THE COVID-19 pandemic represents a massive dark cloud hanging over the holidays this year. If you’re a shopaholic, however, the thrill of snatching Black Friday deals may offer some light relief. That is, until you find out why the day is called “Black Friday.”
Maybe you’re familiar with the wholesome origin story of Black Friday. It goes something like this: For years, tryptophan-happy shoppers would flood local shops and malls the day after Thanksgiving, and that surge in spending was enough to put retailers “in the black” for the year.
Therefore, the Friday following Thanksgiving was dubbed “Black Friday,” and it became the unofficial start of the holiday shopping season.
Except that wasn’t always how the phrase was used. Before the retail industry put a tidy little spin on Black Friday, it had a much more sinister meaning. Here’s the real reason the term “Black Friday” exists.

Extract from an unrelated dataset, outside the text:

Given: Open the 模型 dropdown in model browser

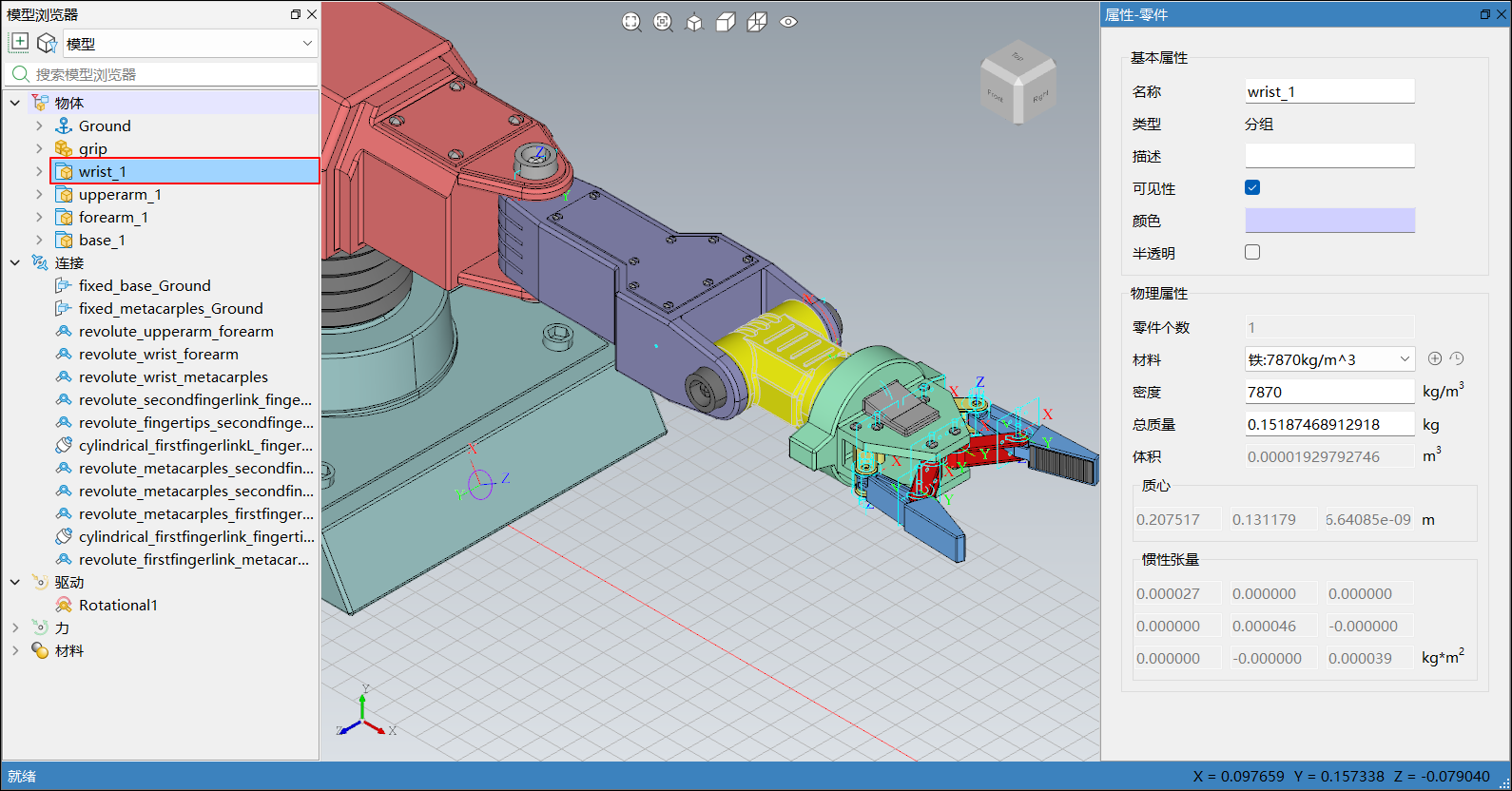Looking at the screenshot, I should pyautogui.click(x=189, y=44).
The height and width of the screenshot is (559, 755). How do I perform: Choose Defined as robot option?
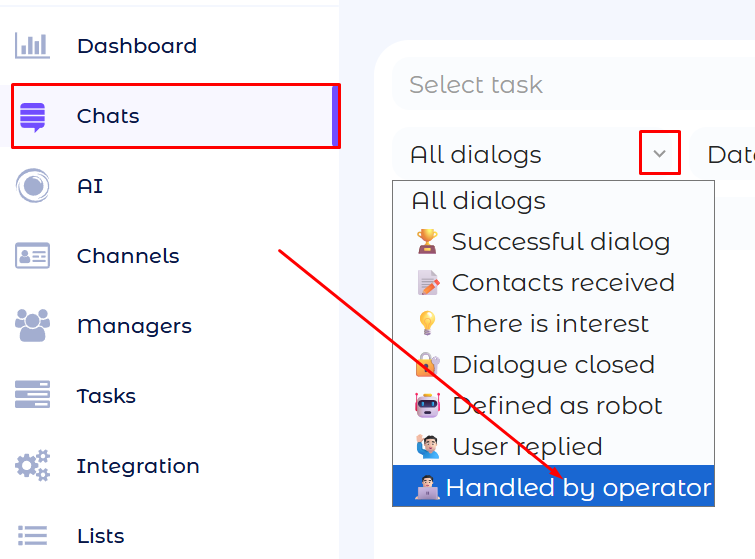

The first recorded use of the term “Black Friday” was applied not to post-Thanksgiving holiday shopping but to financial crisis: specifically, the crash of the U.S. gold market on September 24, 1869. Two notoriously ruthless Wall Street financiers, Jay Gould and Jim Fisk, worked together to buy up as much as they could of the nation’s gold, hoping to drive the price sky-high and sell it for astonishing profits.
On that Friday in September, the conspiracy finally unraveled, sending the stock market into free-fall and bankrupting everyone from Wall Street barons to farmers.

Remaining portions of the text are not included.